Further corroborating a role for the EFL-1-DPL-1 transcriptional complex in regulating centriole duplication, we independently identified an allele of efl-1 as a genetic suppressor of zyg-1(it25). The szy-11 gene had previously been mapped to the vicinity of unc-76 on linkage group V (LG V, Kemp et al. 2007). We outcrossed the zyg-1(it25); szy-11(bs22) line to a Hawaiian polymorphic line carrying the zyg-1(it25) mutation 10 successive times. Whole-genome sequencing of this Hawaiian-ingressed zyg-1(it25); szy-11(bs22) double mutant identified a region on the right arm of LG V that lacked Hawaiian SNPs. Within this region, six open reading frames contained protein-coding mutations (Figure 3B). One of these mutations was located in the efl-1 ORF and is predicted to result in a nonsynonymous codon change. To confirm the molecular identity of the szy-11(bs22) suppressor, we used CRISPR technology to revert the mutation in efl-1 to the wild-type sequence and examined the suppression of zyg-1(it25) embryonic lethality. At 24°, zyg-1(it25); szy-11(bs22) hermaphrodites are able to produce a variable number of viable offspring (Figure 3C). However, reversion of the efl-1 mutation in this strain resulted in an essentially complete loss of suppression at the nonpermissive temperature, confirming that bs22 is an allele of efl-1. Curiously, introduction of the efl-1(bs22) mutation into the original zyg-1(it25) strain provided only very weak suppression at 24° (Figure 3C). However, suppression of zyg-1(it25) embryonic lethality by the CRISPR-engineered efl-1(bs22) mutation was evident at the less restrictive temperature of 23.5° (Figure 3D). Thus, while the efl-1(bs22) mutation provides moderate suppression of zyg-1(it25), evidently other genetic elements present in the original zyg-1(it25); szy-11(bs22) strain also contribute to suppression. Nonetheless, these results indicate that both DPL-1 and its heterodimeric partner EFL-1 negatively regulate centriole duplication.

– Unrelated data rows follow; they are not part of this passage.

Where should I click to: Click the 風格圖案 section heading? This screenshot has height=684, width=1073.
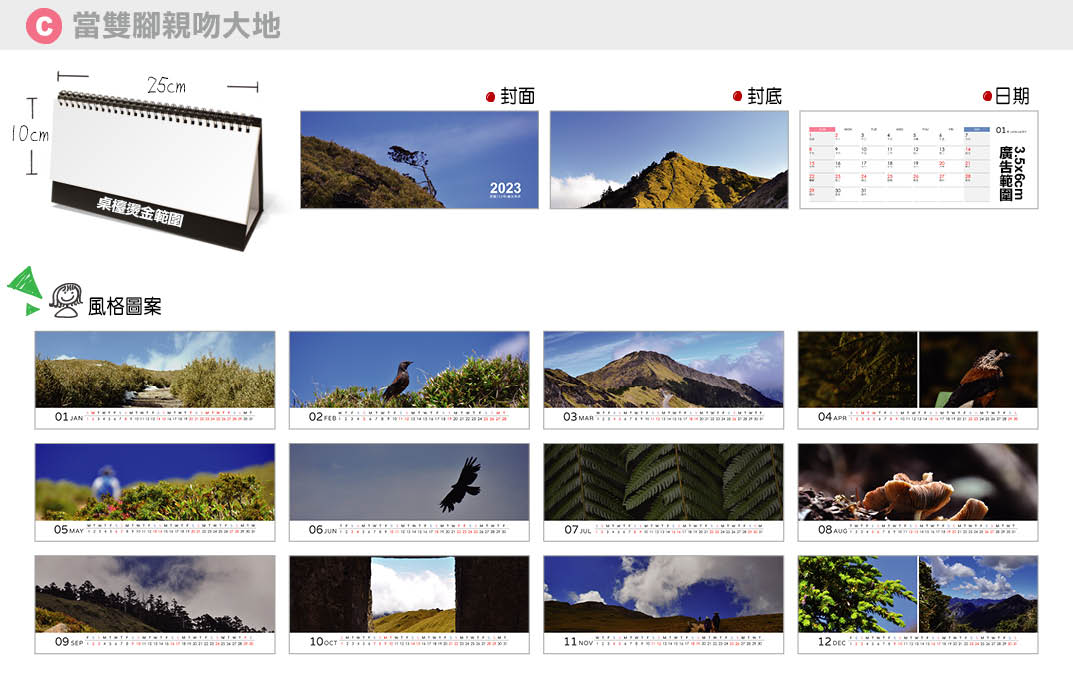(x=125, y=306)
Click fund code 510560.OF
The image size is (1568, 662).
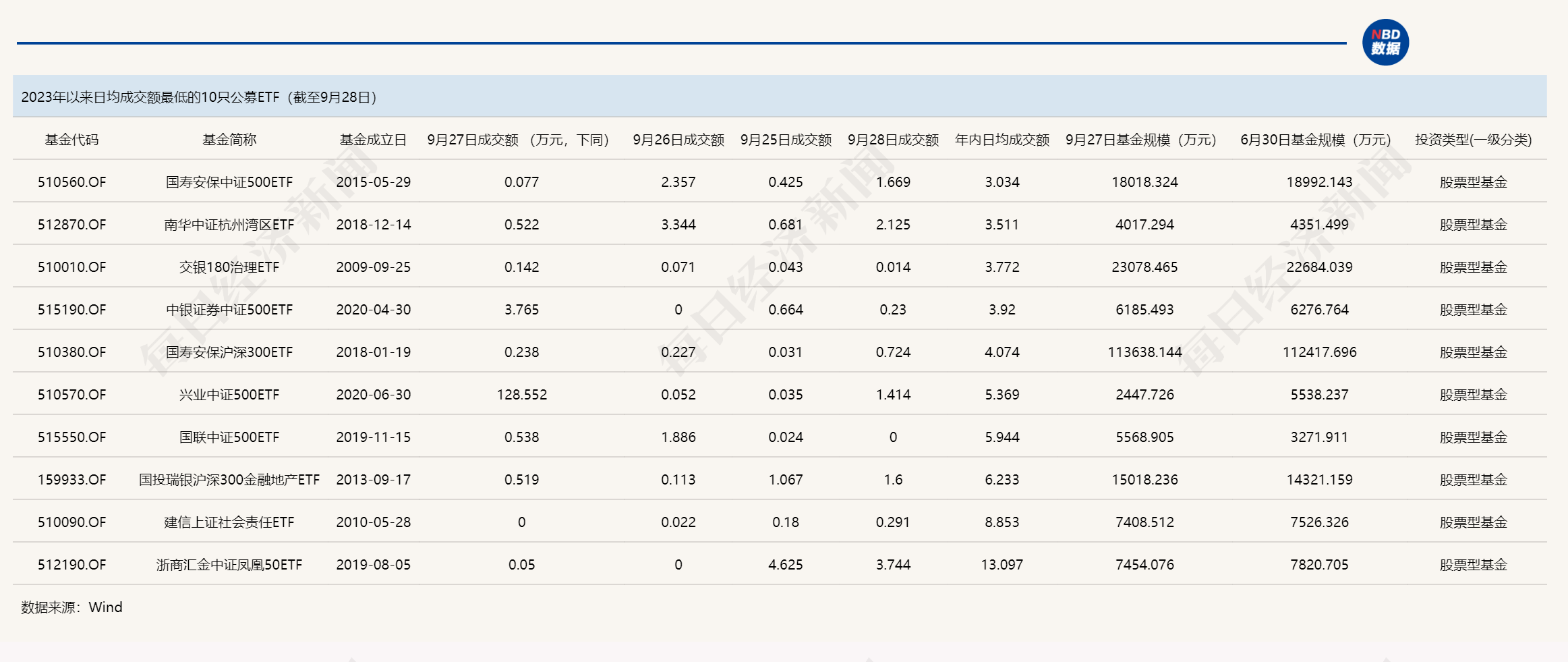pos(71,182)
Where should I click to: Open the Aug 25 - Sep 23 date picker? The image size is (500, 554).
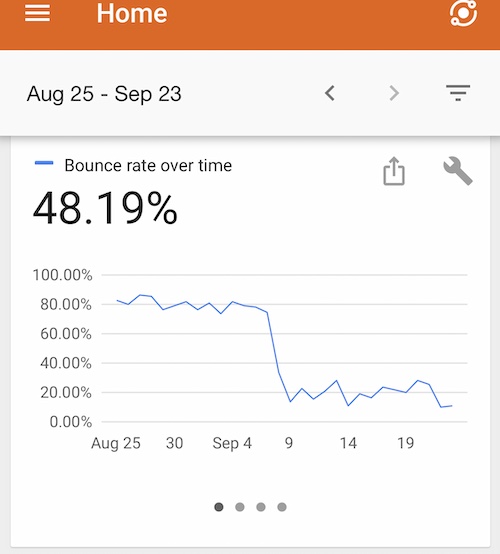(104, 94)
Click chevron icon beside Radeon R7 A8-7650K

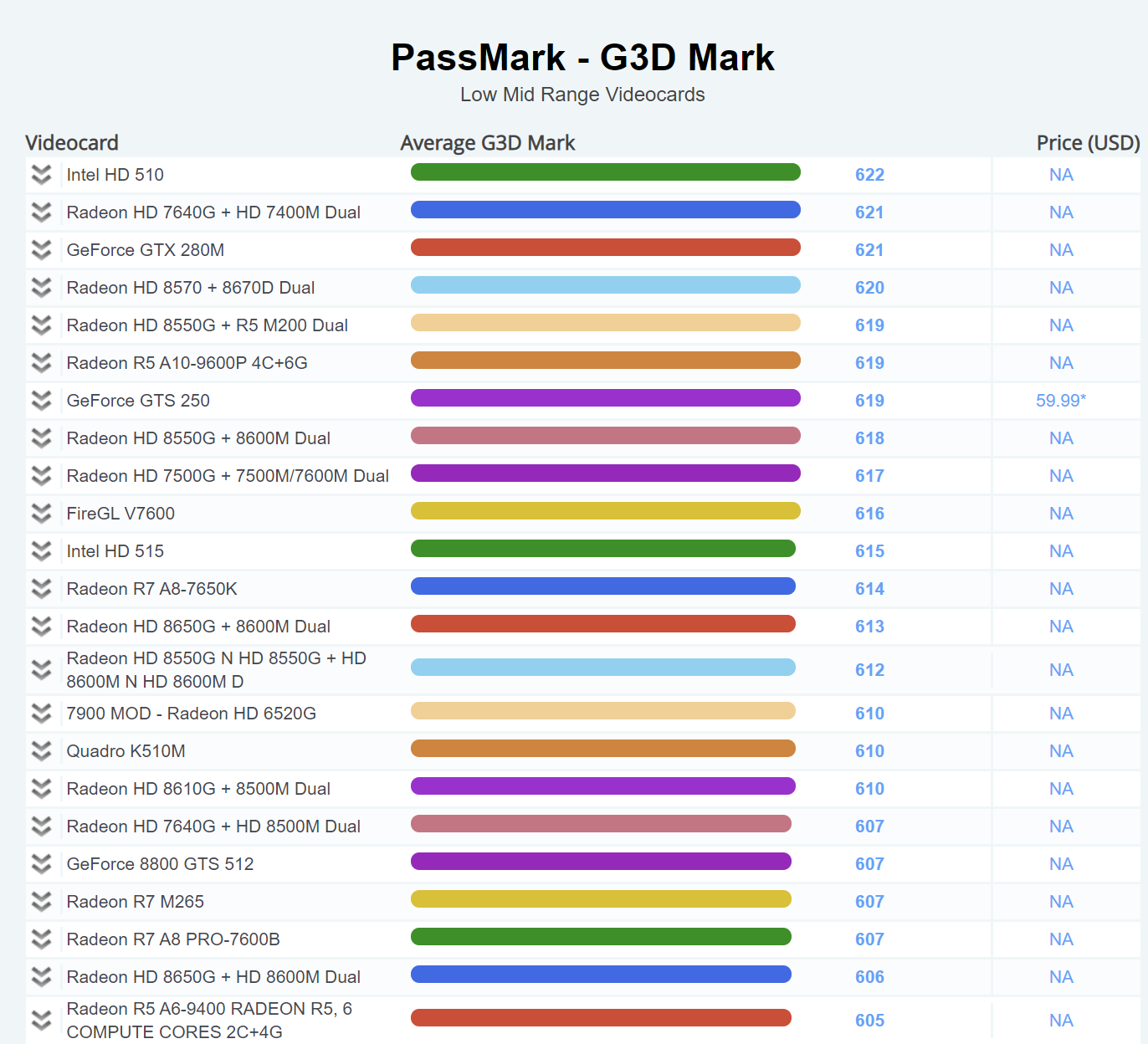click(x=41, y=589)
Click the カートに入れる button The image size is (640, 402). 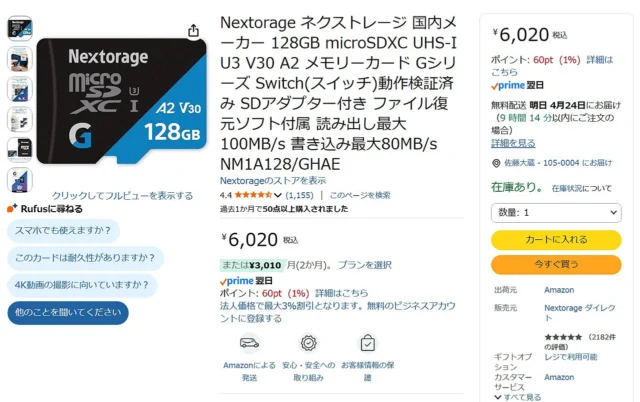coord(555,240)
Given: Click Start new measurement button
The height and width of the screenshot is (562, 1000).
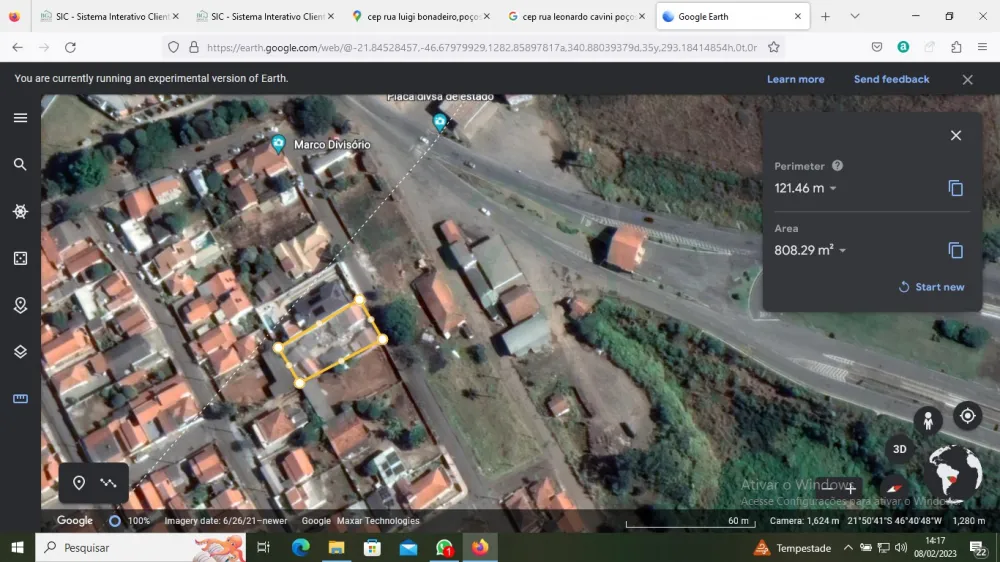Looking at the screenshot, I should 931,287.
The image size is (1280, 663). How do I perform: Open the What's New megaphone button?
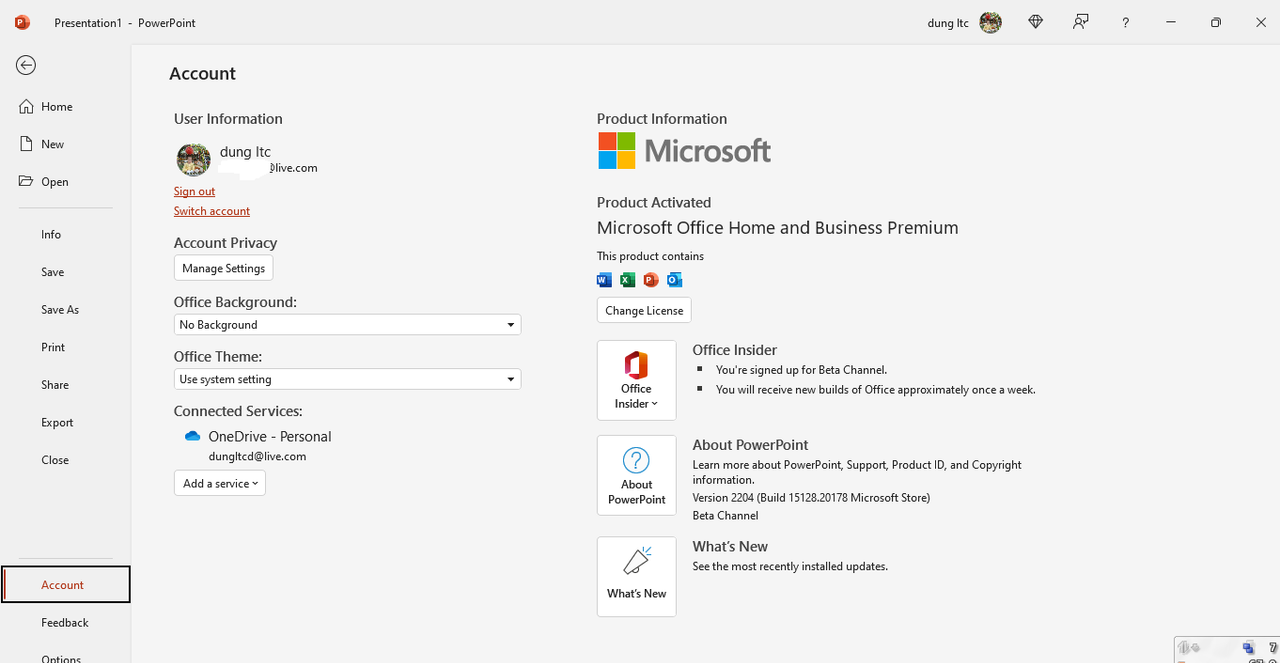[x=636, y=576]
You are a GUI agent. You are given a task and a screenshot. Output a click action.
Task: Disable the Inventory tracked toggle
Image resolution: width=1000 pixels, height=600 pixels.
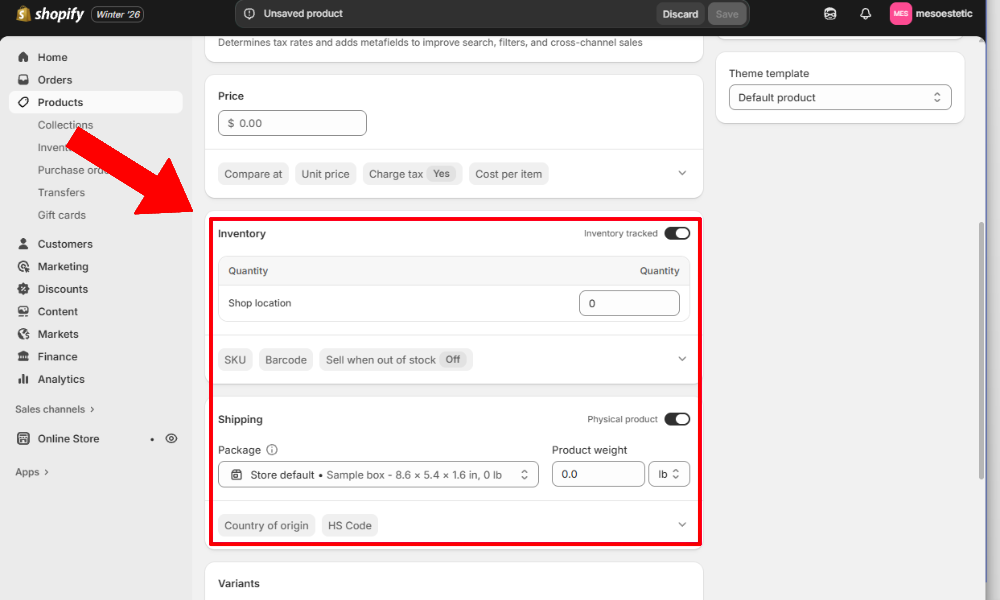677,233
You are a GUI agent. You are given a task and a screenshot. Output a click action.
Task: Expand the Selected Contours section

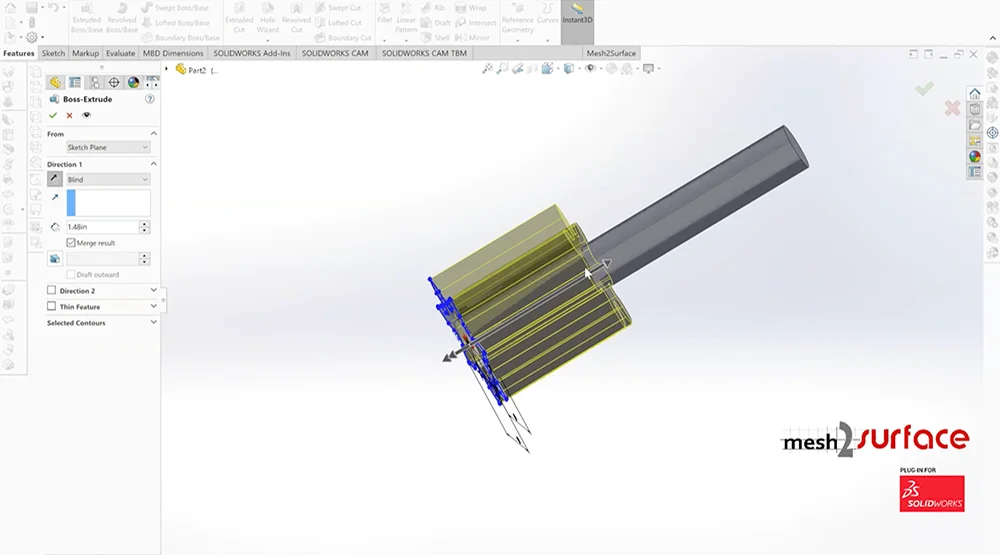coord(154,323)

EFL-1-DPL-1 directly regulates the expression of centriole duplication factors

To determine the molecular mechanism by which loss of the EFL-1-DPL-1 transcriptional complex suppresses lethality in the zyg-1(it25) strain, we investigated whether this complex directly modulates the levels of zyg-1 and/or other core duplication factors. Most of the genes encoding core duplication factors, such as spd-2, zyg-1, sas-5, and sas-6, contain consensus EFL-1-DPL-1 binding sites within their promoters (Table S1). Moreover, all of these promoters are known to be occupied by both EFL-1 and DPL-1 in vivo (Kudron et al. 2013). To determine whether EFL-1-DPL-1 directly regulates the expression of zyg-1, we generated a transcriptional reporter strain in which the zyg-1 promoter drives expression of a GFP-labeled histone H2B. The zyg-1 3′ UTR was used to direct the translation of this reporter strain (Figure 4A). We also generated a construct containing mutations in all three of the putative EFL-1-DPL-1 binding sites within the zyg-1 promoter (Figure 4A). Single-copy insertion of the reporter constructs was achieved using the MosI-mediated single copy insertion (MosSCI) method of transgenesis (Frøkjær-Jensen et al. 2008), and allowed for direct comparison of zyg-1 expression in the wild-type and EFL-1-DPL-1-binding mutant. Examination of several independent strains expressing the wild-type zyg-1 reporter revealed that zyg-1 is produced throughout the germ line and within early embryos. Expression was detected as early as the distal gonad (Figure 4B). If EFL-1-DPL-1 is a negative regulator of zyg-1 expression, we would expect that a loss of the EFL-1-DPL-1-binding sites within the promoter would result in an increase in zyg-1 expression. However, we found that mutation of these EFL-1-DPL-1 binding sites resulted in a complete loss of expression of the zyg-1 reporter (Figure 4B). This result implicates a positive role for EFL-1-DPL-1 in the regulation of zyg-1 expression within the germ line and early embryo. Thus, our result is consistent with microarray experiments showing that EFL-1-DPL-1 primarily promotes the expression of genes within the germ line (Chi and Reinke 2006).

Figure 4
Figure 4

Regulation of transcription of centriole duplication factors by EFL-1-DPL-1. (A) Schematic of the wild-type zyg-1 transcriptional reporter (top) and the corresponding version with the three EFL-1-DPL-1-binding sites mutated (bottom). Mutations in the EFL-1-DPL-1-binding sites are pictured in the box at right. (B) Representative images of the germ lines of transgenic animals expressing the wild-type zyg-1 transcriptional reporter (top) or animals expressing the triple mutant binding site reporter (bottom). (C) Relative levels of centriole duplication transcripts in wild-type and dpl-1 mutant animals. RNA was isolated from wild-type, dpl-1(n3643), or dpl-1(bs21) adults, and quantitative real-time PCR was used to analyze RNA levels. Values significantly different from controls were determined using a Student’s t-test and are indicated with one (P < 0.05) or two (P < 0.01) asterisks. H2B, histone H2B; GFP, green fluorescent protein; UTR, untranslated region.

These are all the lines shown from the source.